In terms of the technical characteristics of Ninjutsu-related systems, as mentioned earlier, they are Japanese arts, so they will have a higher focus on grappling over striking (the Koto Ryu is rather unusual in Japanese systems with the amount of striking they use). But the big thing to remember here is that Toshindo, like all the other major organisations, blends the skills and techniques of a number of old systems, the Togakure Ryu, Gyokko Ryu, Koto Ryu, Hontai Takagi Yoshin Ryu, Shinden Fudo Ryu, and Kukishinden Ryu, and each of these arts have their own "flavour" or characteristics. For example....

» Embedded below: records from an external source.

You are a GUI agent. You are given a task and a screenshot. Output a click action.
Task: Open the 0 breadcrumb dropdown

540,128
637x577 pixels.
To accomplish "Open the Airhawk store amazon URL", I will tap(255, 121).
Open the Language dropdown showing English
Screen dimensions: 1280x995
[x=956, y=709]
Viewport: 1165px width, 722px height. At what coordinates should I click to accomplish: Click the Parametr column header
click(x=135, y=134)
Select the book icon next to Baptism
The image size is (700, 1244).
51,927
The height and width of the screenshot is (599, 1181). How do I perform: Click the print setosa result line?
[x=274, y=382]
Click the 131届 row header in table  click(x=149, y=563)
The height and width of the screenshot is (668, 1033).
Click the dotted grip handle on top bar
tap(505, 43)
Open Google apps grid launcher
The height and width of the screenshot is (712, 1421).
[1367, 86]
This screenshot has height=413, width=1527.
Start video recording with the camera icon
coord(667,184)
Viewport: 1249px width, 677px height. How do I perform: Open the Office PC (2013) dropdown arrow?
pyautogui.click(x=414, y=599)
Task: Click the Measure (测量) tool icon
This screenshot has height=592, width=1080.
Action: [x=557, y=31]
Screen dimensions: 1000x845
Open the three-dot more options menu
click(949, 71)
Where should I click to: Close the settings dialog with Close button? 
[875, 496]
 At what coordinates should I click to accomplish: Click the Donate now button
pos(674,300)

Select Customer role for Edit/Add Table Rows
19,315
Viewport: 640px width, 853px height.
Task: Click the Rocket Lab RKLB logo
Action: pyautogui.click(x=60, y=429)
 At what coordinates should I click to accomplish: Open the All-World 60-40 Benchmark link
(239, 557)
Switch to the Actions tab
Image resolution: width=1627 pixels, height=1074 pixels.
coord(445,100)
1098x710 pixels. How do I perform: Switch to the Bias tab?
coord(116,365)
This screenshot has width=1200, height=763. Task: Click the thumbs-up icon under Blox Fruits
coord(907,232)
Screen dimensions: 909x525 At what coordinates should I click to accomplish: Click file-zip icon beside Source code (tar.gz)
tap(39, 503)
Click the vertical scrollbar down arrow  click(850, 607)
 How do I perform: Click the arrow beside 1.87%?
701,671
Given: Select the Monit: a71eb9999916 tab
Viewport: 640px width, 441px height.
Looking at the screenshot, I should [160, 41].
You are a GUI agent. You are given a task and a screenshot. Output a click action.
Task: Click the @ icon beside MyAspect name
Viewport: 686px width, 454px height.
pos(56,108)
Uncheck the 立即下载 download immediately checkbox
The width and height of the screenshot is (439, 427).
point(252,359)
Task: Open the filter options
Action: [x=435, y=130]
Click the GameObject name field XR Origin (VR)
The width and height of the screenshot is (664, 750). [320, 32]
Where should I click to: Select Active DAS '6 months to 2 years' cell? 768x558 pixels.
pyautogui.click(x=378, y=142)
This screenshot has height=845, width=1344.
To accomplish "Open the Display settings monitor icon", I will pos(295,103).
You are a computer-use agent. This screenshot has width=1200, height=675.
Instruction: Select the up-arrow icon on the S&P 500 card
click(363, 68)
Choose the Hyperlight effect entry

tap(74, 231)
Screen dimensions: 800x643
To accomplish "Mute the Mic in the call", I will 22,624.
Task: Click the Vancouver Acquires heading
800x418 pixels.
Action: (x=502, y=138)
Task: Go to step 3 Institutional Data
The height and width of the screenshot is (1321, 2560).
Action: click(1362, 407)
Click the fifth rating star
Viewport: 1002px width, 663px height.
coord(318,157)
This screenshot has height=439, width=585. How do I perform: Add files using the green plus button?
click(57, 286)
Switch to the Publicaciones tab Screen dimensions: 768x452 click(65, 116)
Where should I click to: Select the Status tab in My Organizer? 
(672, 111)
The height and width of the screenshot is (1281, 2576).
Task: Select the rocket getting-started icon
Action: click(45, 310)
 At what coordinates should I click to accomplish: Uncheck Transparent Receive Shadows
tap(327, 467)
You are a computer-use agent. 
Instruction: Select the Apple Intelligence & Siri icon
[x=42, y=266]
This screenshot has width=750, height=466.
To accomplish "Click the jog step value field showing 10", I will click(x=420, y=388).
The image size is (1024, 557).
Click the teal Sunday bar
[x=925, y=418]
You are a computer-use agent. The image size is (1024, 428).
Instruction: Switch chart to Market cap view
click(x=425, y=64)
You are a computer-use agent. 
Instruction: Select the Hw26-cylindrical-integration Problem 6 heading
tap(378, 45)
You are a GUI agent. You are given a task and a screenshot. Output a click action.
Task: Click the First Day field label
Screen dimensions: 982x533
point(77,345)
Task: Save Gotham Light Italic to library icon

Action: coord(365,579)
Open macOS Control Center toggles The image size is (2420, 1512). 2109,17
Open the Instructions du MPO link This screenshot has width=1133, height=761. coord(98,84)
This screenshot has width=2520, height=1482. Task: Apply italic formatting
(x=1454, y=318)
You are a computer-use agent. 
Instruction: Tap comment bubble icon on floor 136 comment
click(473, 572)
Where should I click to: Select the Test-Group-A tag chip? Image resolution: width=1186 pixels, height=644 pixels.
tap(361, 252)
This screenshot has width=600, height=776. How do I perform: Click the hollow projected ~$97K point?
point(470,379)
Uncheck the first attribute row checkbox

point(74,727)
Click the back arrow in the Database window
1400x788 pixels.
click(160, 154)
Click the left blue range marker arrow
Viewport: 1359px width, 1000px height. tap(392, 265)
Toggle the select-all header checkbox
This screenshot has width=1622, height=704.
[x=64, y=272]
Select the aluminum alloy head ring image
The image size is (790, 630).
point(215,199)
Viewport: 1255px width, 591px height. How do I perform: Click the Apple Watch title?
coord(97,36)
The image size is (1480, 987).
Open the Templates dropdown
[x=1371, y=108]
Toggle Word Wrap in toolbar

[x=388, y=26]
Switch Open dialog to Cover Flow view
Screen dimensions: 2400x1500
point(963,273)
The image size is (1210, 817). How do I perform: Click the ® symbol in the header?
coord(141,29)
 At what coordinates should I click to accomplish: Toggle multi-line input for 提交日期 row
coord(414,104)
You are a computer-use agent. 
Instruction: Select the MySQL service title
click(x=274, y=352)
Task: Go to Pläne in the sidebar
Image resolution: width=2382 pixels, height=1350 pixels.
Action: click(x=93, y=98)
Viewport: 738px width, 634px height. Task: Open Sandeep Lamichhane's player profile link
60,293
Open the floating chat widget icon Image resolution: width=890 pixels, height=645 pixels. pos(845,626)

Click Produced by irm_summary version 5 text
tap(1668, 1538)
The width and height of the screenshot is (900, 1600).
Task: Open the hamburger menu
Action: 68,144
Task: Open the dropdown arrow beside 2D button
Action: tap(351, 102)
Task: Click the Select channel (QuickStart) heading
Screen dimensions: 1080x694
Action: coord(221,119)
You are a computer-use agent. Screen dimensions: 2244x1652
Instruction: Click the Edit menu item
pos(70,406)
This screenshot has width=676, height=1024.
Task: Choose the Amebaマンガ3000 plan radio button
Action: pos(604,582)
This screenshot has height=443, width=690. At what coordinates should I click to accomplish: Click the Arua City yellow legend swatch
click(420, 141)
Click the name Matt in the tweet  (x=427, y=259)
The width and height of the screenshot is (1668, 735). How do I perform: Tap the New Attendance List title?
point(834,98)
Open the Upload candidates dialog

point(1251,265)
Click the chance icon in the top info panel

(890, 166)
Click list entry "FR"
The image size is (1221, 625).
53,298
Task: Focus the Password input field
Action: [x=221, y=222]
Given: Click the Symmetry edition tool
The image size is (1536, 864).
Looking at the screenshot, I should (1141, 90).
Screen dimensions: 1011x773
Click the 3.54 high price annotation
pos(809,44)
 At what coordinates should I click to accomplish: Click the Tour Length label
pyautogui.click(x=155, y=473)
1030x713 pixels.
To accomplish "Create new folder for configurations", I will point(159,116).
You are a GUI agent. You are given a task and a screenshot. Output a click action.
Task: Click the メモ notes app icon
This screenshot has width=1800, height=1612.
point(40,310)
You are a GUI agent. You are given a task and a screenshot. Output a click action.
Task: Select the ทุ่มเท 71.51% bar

Togakure Ryu Ninpo Taijutsu has no strike or kick defence in it's scroll, which is made up exclusively of weapon and grab defences and escapes, incoporating a range of close quarter weaponry, as well as having a dedicated sword scroll. It's most characteristic posture (kamae) is known as Doko no Kamae, or Mad Tiger, and is defensive and evasive in nature. All techniques have a definate strategy to them, which is to stay out of range, then suddenly move inside the opponents space, perform your technique, then escape and get distance again. I refer to this art as "the art of escape", or, when I'm in a more fun mood, "the art of running away!" This, more than any other system within the syllaus, shows the guerilla "hit-and-run" tactics said to be so typical of the ninja.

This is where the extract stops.